## Task details
Look below for the line that has "For every named target in this 1024×1754". Set down the lines from there through the line that has "日常生活 (783, 725)", exactly as written.

:: The records

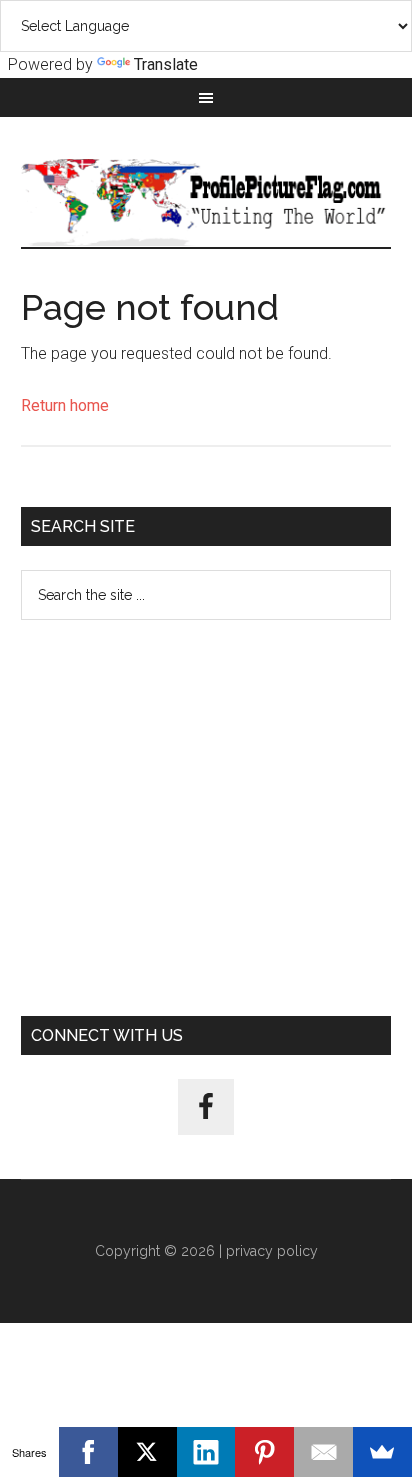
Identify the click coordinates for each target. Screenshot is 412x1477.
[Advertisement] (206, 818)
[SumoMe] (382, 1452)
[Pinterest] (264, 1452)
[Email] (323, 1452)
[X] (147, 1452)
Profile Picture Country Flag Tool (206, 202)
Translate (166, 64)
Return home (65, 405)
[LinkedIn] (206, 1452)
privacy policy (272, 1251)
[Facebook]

::::
:: The records

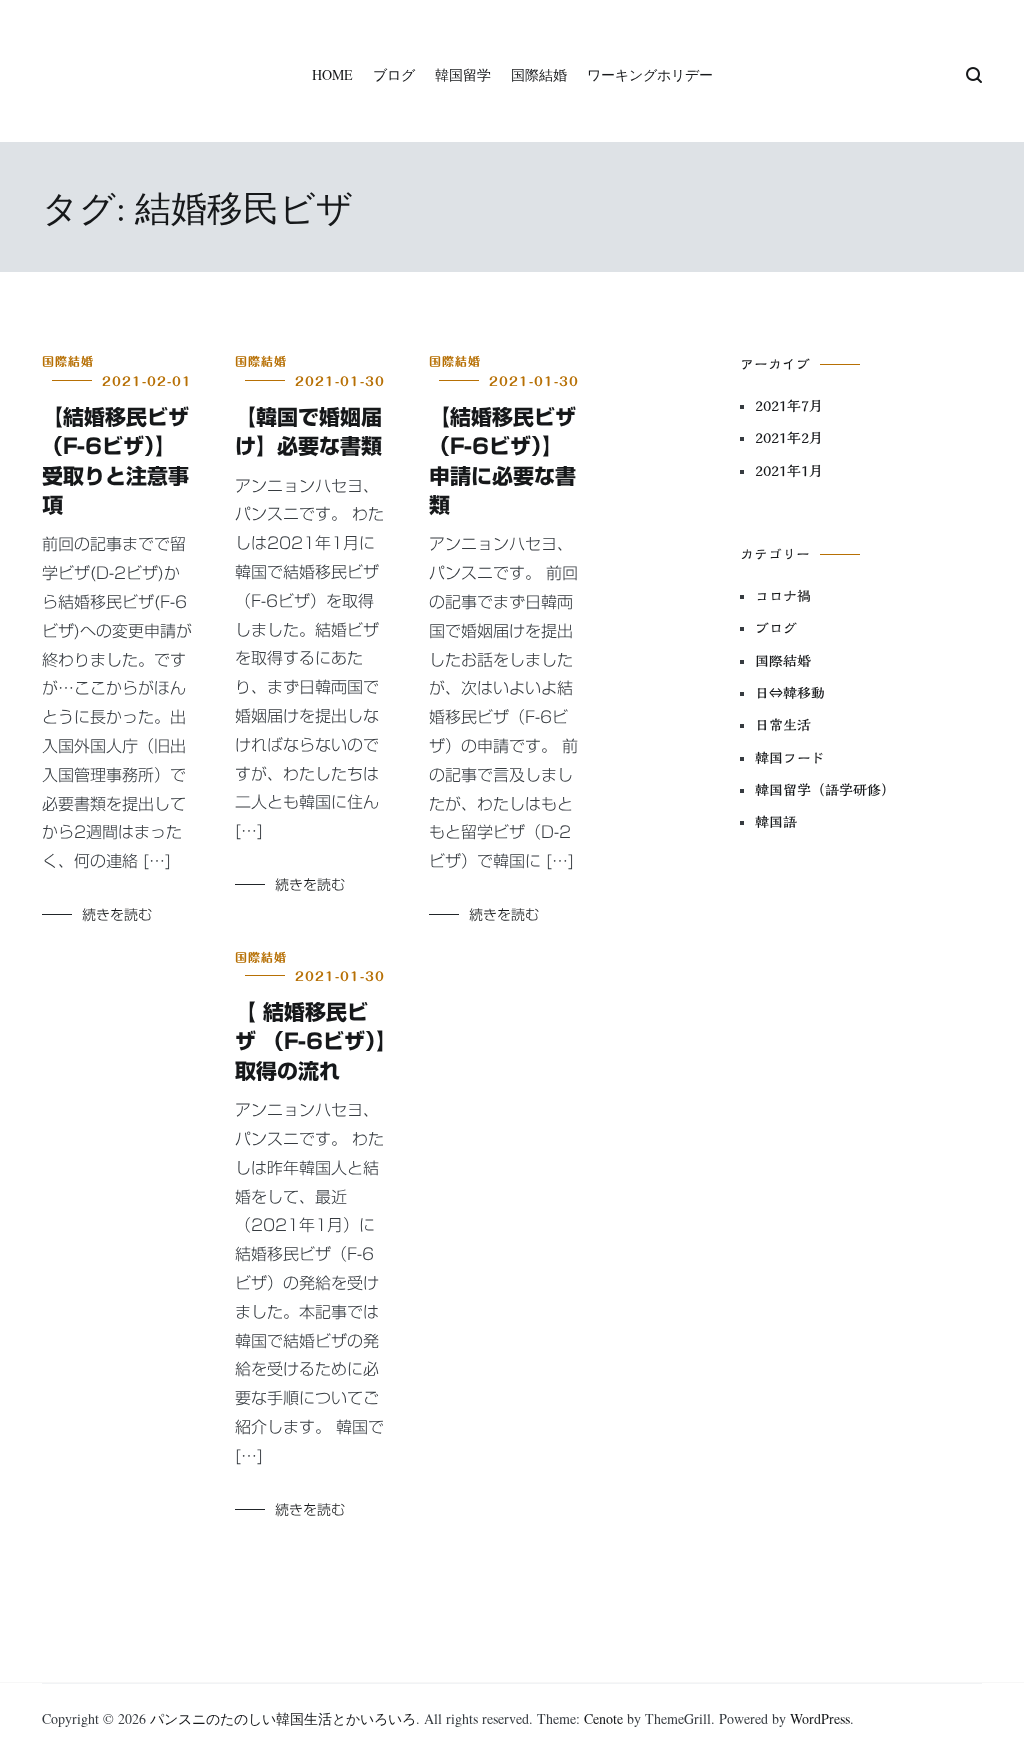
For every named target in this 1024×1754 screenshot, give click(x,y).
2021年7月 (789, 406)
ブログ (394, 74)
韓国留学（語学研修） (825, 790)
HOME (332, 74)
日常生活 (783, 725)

::::
:: The records

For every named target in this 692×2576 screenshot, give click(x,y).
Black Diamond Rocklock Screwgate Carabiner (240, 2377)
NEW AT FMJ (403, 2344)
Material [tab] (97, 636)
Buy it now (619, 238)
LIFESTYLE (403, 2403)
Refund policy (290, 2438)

::::

## Response area
For every named target in this 1024×1754 screenshot, give click(x,y).
2021年7月 (789, 406)
ブログ (394, 74)
韓国留学（語学研修） (825, 790)
HOME (332, 74)
日常生活 (783, 725)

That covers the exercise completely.